══ The input ══

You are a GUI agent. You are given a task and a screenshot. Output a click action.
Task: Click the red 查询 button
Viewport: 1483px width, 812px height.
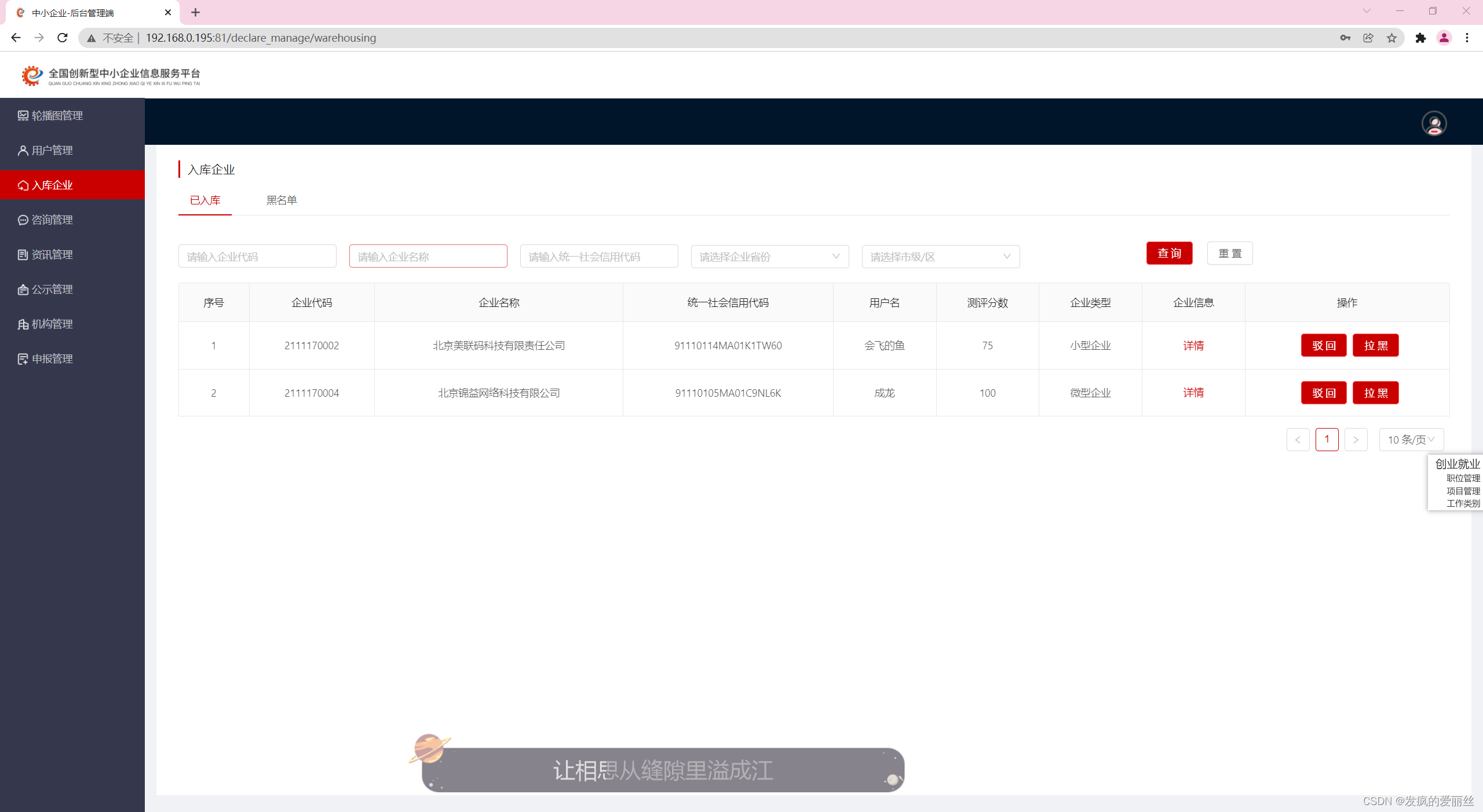coord(1169,254)
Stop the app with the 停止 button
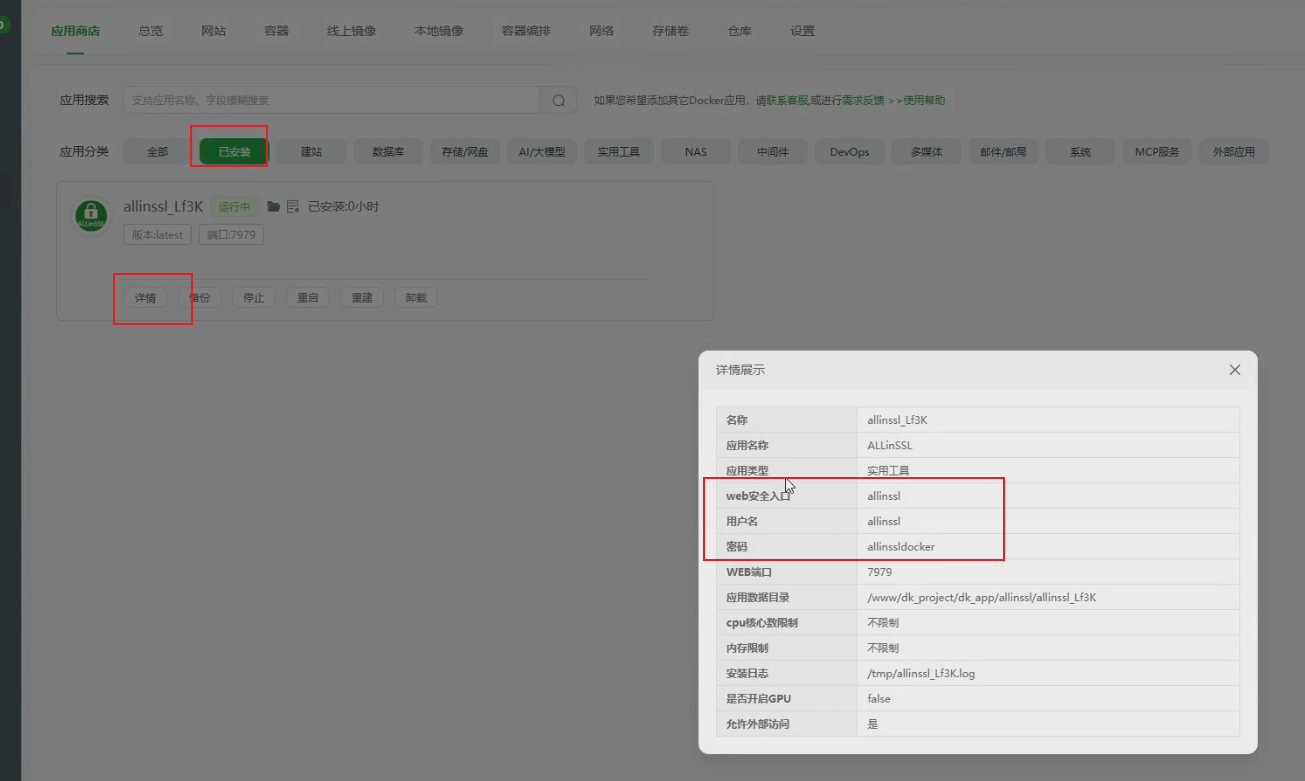 tap(254, 297)
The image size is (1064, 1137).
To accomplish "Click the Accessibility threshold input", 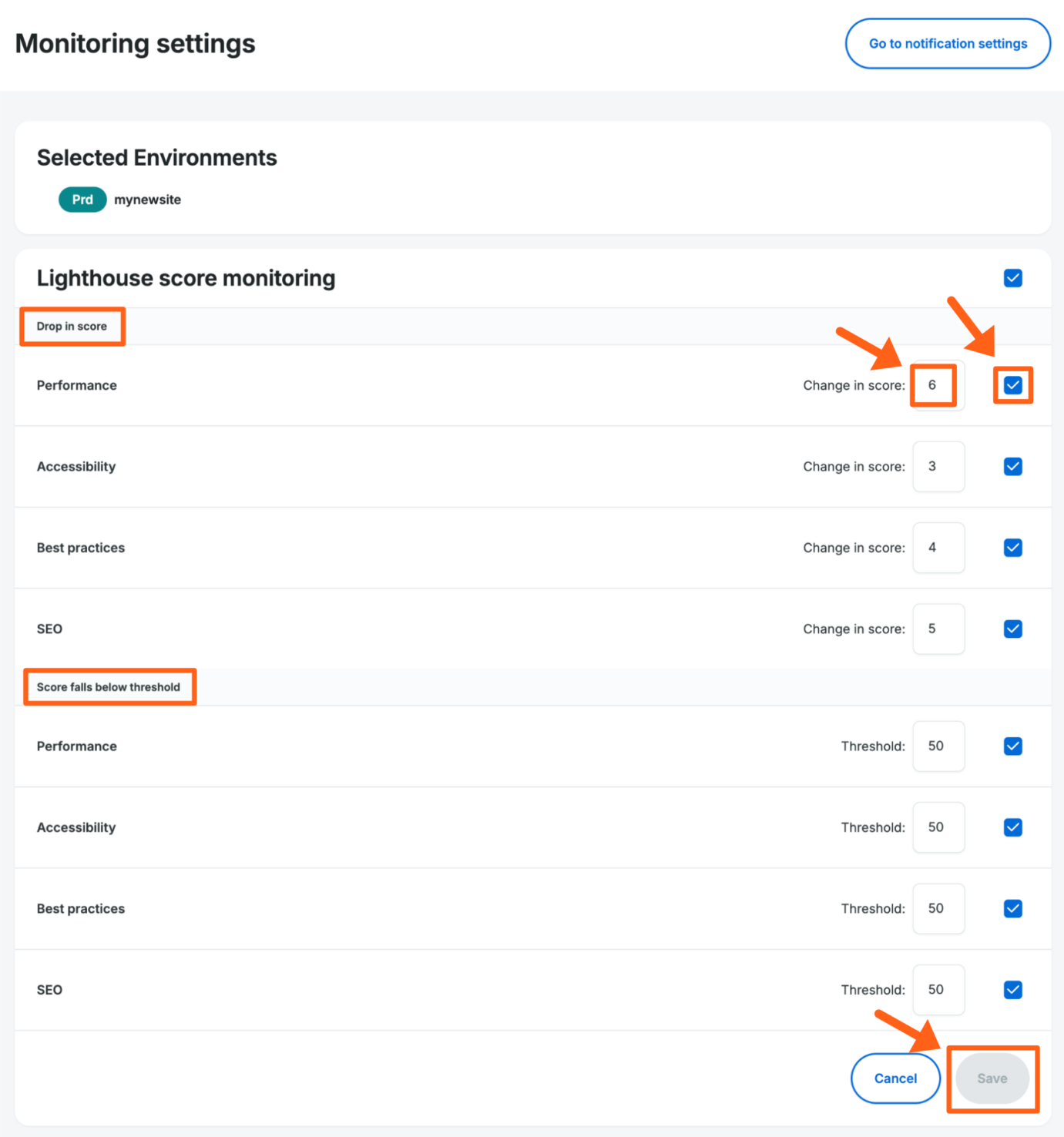I will pyautogui.click(x=938, y=827).
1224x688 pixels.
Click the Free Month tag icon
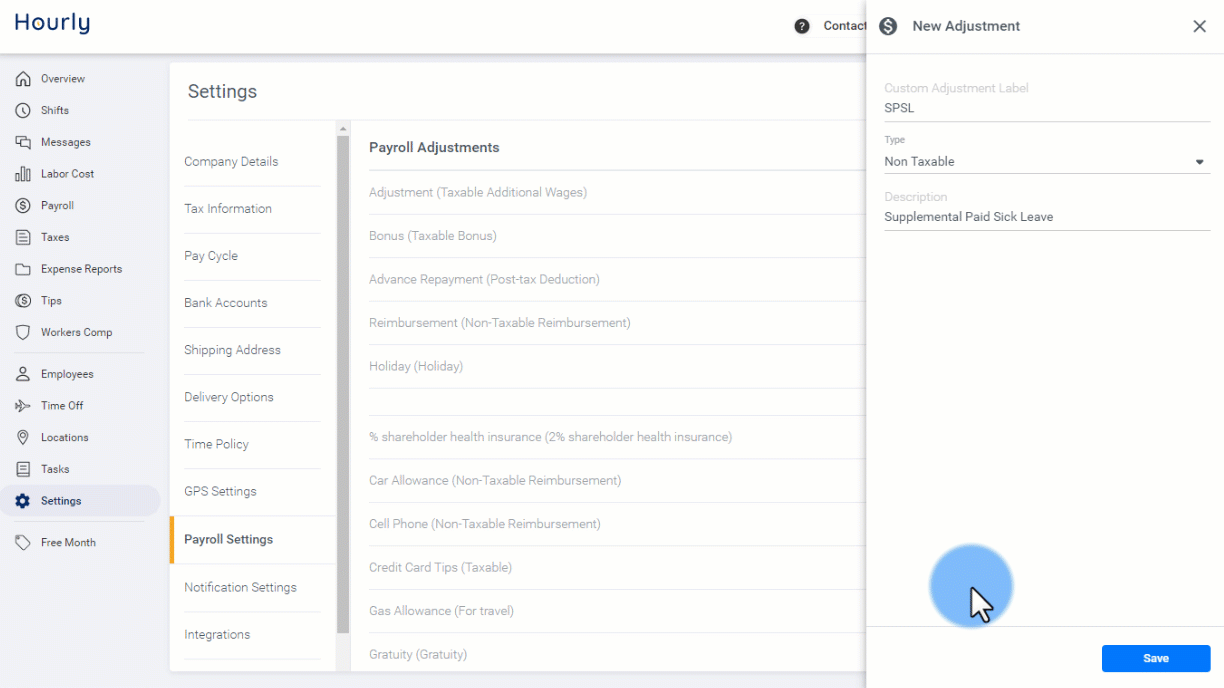tap(23, 543)
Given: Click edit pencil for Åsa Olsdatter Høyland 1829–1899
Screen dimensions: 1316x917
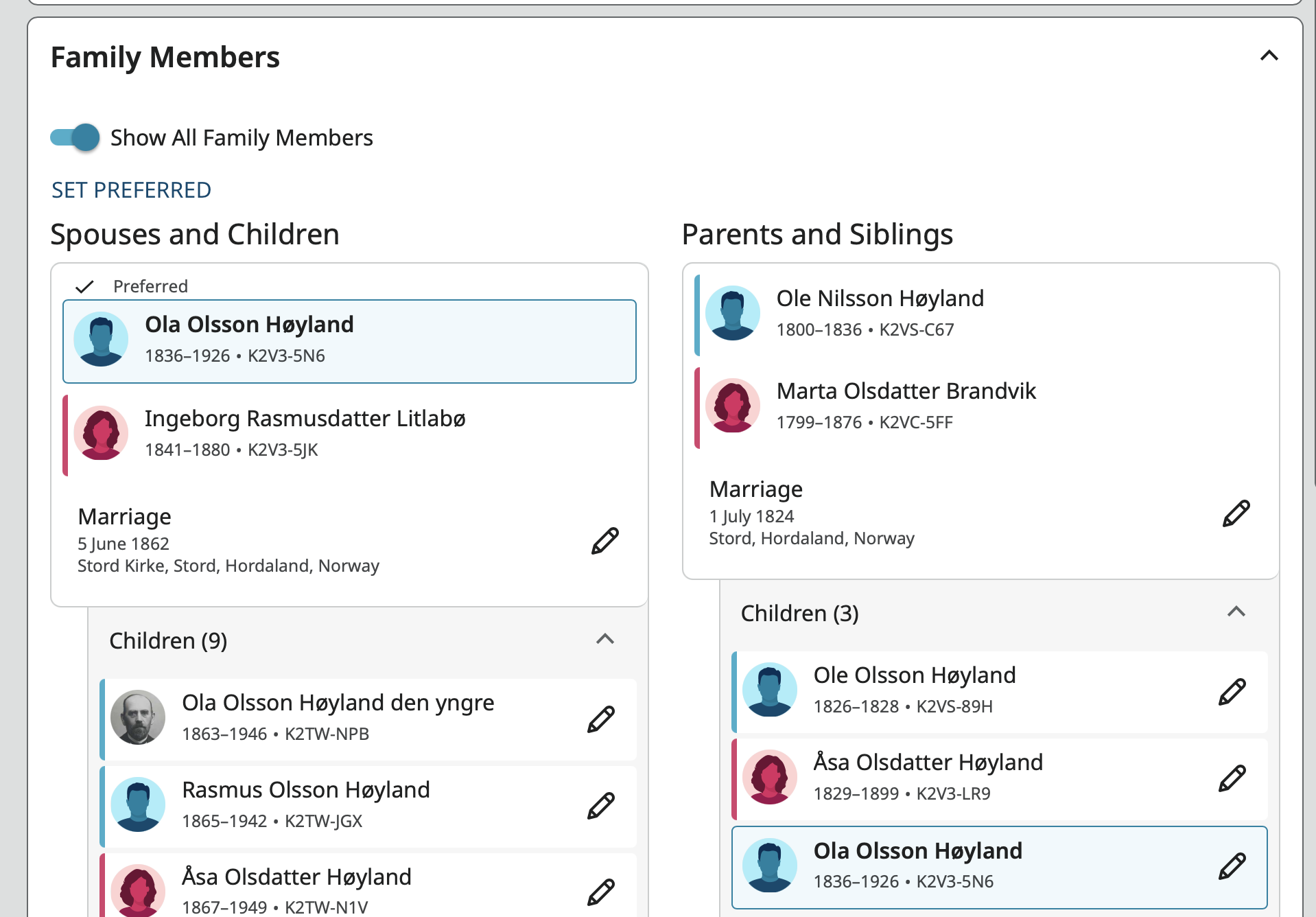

═══

▶ **What the exercise asks**
Please copy everything from the line containing "1224x688 pixels." down to the end of the items, leaving out the pictures.

▶ **Reply to the exercise**
1224x688 pixels.
Click the Free Month tag icon
tap(23, 543)
Given: Click edit pencil for Åsa Olsdatter Høyland 1829–1899
Screen dimensions: 1316x917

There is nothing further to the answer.